The 99 percent dumps BofA

February 21, 2012

THE 99 percent broke up with the Bank of America on Valentine's Day, when Occupy Wall Street (OWS) activists in New York City shut down a BofA branch in the East Village. The action brought together housing and environmental activists.

It was an effort by members of OWS's Environmental Solidarity working group to deepen Occupy's roots in communities, many of whom have been decimated by the growing foreclosure crisis, and to widen the scope of the environmental movement.

There are two "eco" crises in the world today--one economic, the other ecological. The action targeting Bank of America brought home the links between the two. As Occupy activist Russell Lum told the Daily Beast's Josh Dzieza, "The same bank that's foreclosing on our homes is foreclosing on the planet."

BofA has shuttered more homes since 2007 than any other bank, is heavy invested in mountaintop removal, and has granted billions in loans to the U.S. coal industry. Coal is the number one source of carbon emissions contributing to global warming in the world today.

This is the same bank that uses its tax department as a profit arm, and that U.S. taxpayers propped up in 2008 when its sub-prime lending practices, primarily targeting Blacks and Latinos, drove it to ruin. BofA is not the only bank around kicking working folks to the curb and funding climate death, but it is one OWS has deemed worth making an example of.

Earlier this month, the watchdog group Public Citizen submitted a petition to the Treasury Department and the Federal Reserve, calling for Bank of America to be broken up. Public Citizen warned that the bank's too-big-to-fail status presents a grave threat to America's financial system.

SET OF TASKS ▸
• a. In the article on the Bank of America protest, in which New York City neighborhood was the BofA branch that Occupy Wall Street activists shut down?
• b. From the article on the Bank of America protest, extract the passage running from "It was an effort" to "the environmental movement.", word for word.

DATA EXTRACT ▸
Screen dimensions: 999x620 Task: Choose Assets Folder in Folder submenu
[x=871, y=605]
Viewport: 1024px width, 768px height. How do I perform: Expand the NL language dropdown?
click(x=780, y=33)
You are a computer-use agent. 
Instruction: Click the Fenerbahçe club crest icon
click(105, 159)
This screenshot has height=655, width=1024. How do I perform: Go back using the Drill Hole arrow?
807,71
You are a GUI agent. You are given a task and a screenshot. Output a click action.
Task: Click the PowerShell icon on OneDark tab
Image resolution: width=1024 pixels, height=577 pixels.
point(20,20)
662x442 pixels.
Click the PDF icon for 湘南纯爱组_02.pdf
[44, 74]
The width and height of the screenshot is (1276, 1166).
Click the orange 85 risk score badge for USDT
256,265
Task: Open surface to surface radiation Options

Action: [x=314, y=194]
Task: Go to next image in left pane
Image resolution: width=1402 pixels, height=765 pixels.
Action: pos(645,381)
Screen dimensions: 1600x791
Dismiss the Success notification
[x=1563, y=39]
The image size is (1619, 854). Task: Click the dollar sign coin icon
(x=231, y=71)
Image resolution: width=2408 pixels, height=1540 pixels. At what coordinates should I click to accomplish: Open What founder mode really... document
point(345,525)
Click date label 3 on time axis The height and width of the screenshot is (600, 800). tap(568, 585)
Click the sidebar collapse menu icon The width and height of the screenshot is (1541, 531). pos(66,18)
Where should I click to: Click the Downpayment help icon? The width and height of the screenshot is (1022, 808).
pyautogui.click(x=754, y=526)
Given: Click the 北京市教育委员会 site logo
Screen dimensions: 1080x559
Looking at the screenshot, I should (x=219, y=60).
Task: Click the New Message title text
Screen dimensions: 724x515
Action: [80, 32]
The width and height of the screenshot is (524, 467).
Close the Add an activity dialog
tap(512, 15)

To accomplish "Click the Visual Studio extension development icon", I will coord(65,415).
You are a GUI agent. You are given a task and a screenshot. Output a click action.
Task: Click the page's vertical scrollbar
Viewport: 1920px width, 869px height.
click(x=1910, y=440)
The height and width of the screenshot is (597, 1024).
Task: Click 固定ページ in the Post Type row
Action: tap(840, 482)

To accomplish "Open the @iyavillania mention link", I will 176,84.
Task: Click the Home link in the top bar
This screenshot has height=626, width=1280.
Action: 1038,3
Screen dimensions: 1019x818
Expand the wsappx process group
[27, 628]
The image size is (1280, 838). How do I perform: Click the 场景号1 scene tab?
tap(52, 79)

EXERCISE RESULTS ▸
• a. The East Village.

• b.
It was an effort by members of OWS's Environmental Solidarity working group to deepen Occupy's roots in communities, many of whom have been decimated by the growing foreclosure crisis, and to widen the scope of the environmental movement.